Dans sa notification extra-judiciaire, consultée par l'AFP, le gouvernement a demandé des "clarifications" sur la façon dont les changements annoncés pourraient affecter "la promotion et la protection des droits fondamentaux". Le Brésil demande plus précisément "quelles mesures seront adoptées" par Meta pour endiguer des contenus racistes, homophobes, transphobes ou incitant à la violence contre les femmes, et pour protéger enfants et adolescents. Le débat sur liberté d'expression et réseaux sociaux est particulièrement sensible au Brésil.
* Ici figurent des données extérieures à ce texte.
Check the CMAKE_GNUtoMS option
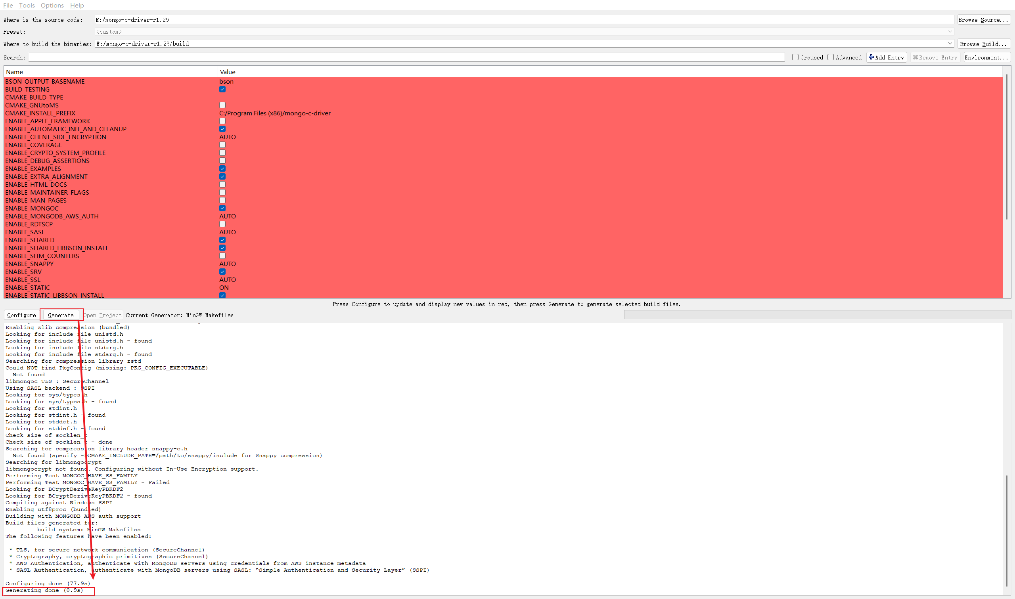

La plateforme X (ex-Twitter), concurrente de Meta, a été suspendue pendant quarante jours l'an dernier sur ordre de la Cour suprême, pour non-respect d'ordres judiciaires liés à la lutte contre la désinformation.
Le SPIIL et les "considérations idéologiques"
Le Syndicat de la Presse Indépendante d'Information en Ligne (Spiil), a dénoncé dans un communiqué la fin du programme de fact-checking du groupe Meta (Instagram, Facebook...). Pour l’instant, l’annonce faite par le fondateur du groupe américain Mark Zuckerberg ne concerne que les États-Unis. Mais le Spiil se dit inquiet de l’extension de cette mesure en Europe. “Dans un contexte de prolifération des fausses informations accélérée par les plateformes numériques, le Spiil souhaite réaffirmer le caractère irremplaçable des actions de vérification de l’information réalisées par des journalistes professionnels pour rapporter les faits et éclairer le jugement des citoyens.”
Pour le syndicat qui réunit 270 éditeurs de presse, “la volonté de Meta de mettre fin à sa coopération avec un réseau de 90 organisations certifiées apparaît dictée avant tout par des considérations idéologiques”. L’annonce de Mark Zuckerberg a eu lieu en amont de l’investiture le 20 janvier du président américain Donald Trump. Depuis l’élection du président, Meta a nommé des proches du républicain au sein de son groupe.
Le syndicat met en avant l’application “indispensable” du Digital Services Act (DSA) par la Commission européenne. Entré en vigueur le 17 février 2024, ce règlement soumet les services numériques à un ensemble d’obligations. Si cela ne suffit pas à faire plier les géants du numérique, le Spiil “appelle les États et l’Union européenne à avoir le courage de suspendre leur activité”, citant l’exemple du Brésil qui a récemment suspendu X pendant plusieurs semaines.